Highlight

Shrink or Substitute: Handling Process Failures in HPC Systems using In-situ Recovery

shrink image
Figure 1: Graphical illustration of shrink and substitute approaches for handling process failures in HPC systems.

Achievement

Developed and implemented shrink and substitute approaches to recover from process failures in distributed high-performance computing (HPC) applications. Proposed approaches provide the ability to continue application execution in the presence of failures without the need to discard progress using in-situ reconfiguration, spare processes (if available) and in-memory checkpoints. Demonstrated and compared the efficacy of proposed approaches through implementation in a linear solver application.

Significance and Impact

Demonstrated design tradeoffs and complexities involved in the realization of shrink and substitute recovery approaches for usability in the design of resilient HPC applications.

Research Details

  • Demonstrated two distinct approaches to recover from process failures: in one case, the application is resumed using surviving processes only and in the other case, the application is resumed using design-time allocated spare and surviving processes.
  • Developed application-driven in-memory checkpoint and state recovery compatible to both shrink and substitute approaches. Shrink approach requires workload rebalancing and substitute approach requires distribution of application state to spare processes.
  • Evaluated the performance overheads for in-memory checkpoint and recovery operations at large-scale in the presence of multiple independent processes failures.

Overview

Analyses of large-scale HPC systems has demonstrated the need to implement process failure resilience in long-running applications, which are susceptible to multiple failures during their execution.

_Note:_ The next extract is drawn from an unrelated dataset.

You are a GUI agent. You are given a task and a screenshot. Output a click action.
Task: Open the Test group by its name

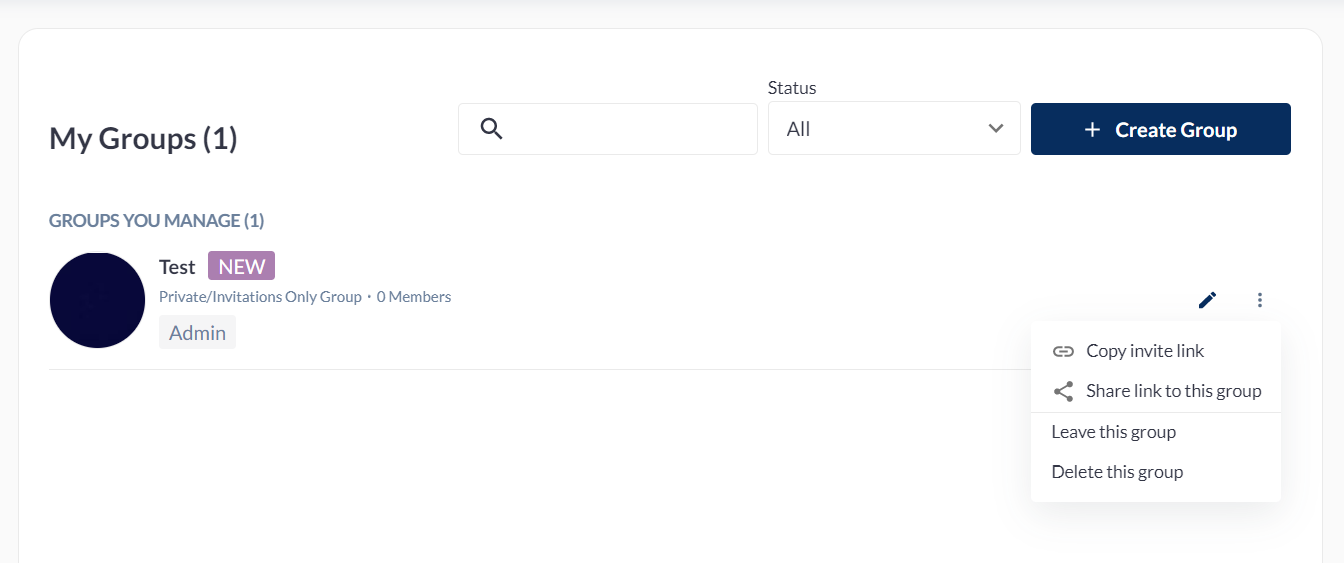[177, 267]
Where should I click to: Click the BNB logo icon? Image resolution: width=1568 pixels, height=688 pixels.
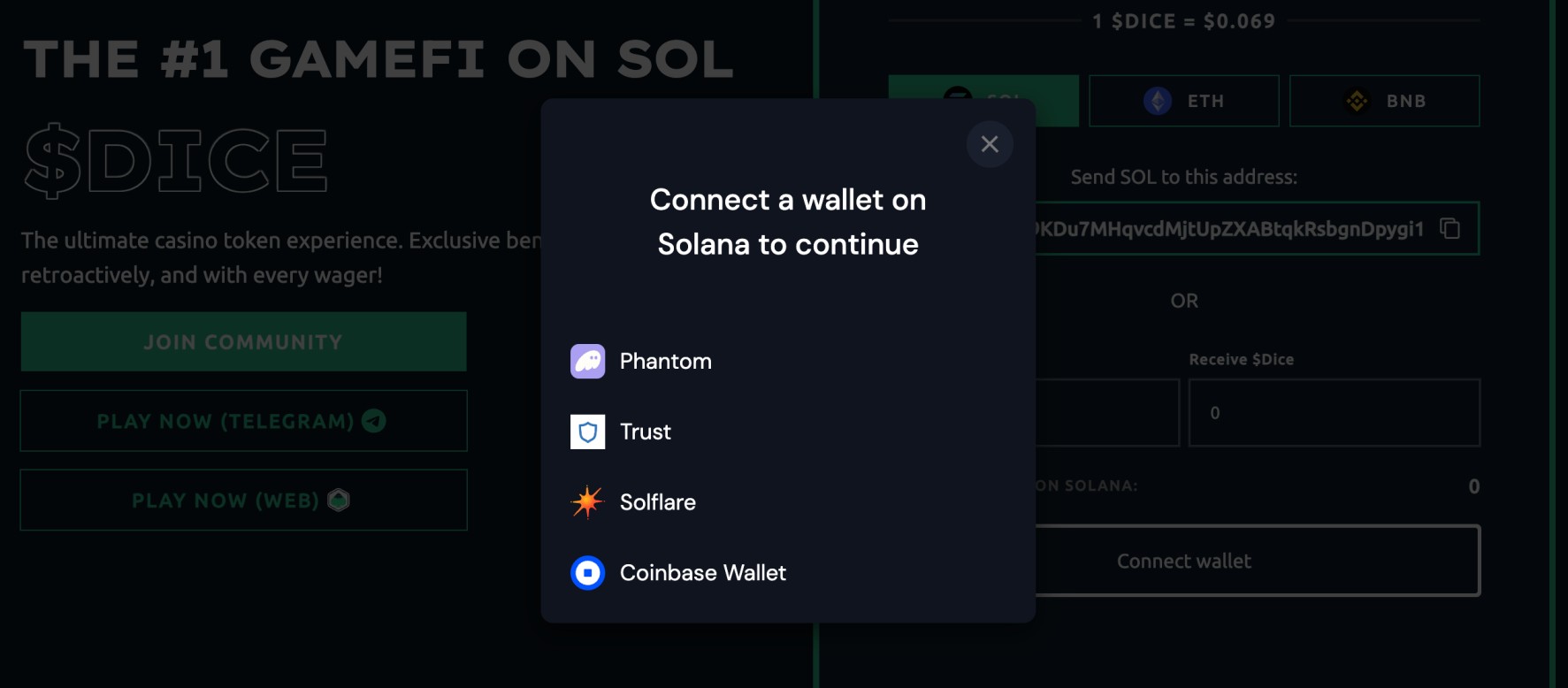tap(1357, 101)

The failures hinder scientific productivity and can result in significant wastage of resources, since the failure of even one process in a parallel application based on the message-passing programming model results in a fatal application crash. This work explores the utility of User Level Failure Mitigation (ULFM) proposal in the Message Passing Interface (MPI) standard, which provides the ability to detect process failures, isolate failed processes, and reconfigure MPI applications to resume normal operation without the need to reallocate resources in the HPC system. It does not however provide the ability to recover application state and therefore use of in-memory checkpoints, with the option of whether to include spare processes to replace failed processes (substitute approach) or continue execution with surviving processes (shrink approach) is investigated in this work. Replacement of failed processes using spare processes avoids the requirement of dynamic workload rebalancing when continuing execution with surviving processes only, besides some applications can not tolerate the loss of processes due to problem decomposition restrictions. Results assessing overall performance impact of employing substitute and shrink approaches in a linear solver application demonstrate high overheads associated with mapping of spare processes and the potential of surviving processes at large-scale to handle workload of lost processes. The selection of recovery approach depends on application and system characteristics, such as the overheads associated with workload rebalancing and communication disruption due to inclusion of spare processes, availability of spare resources, and code malleability.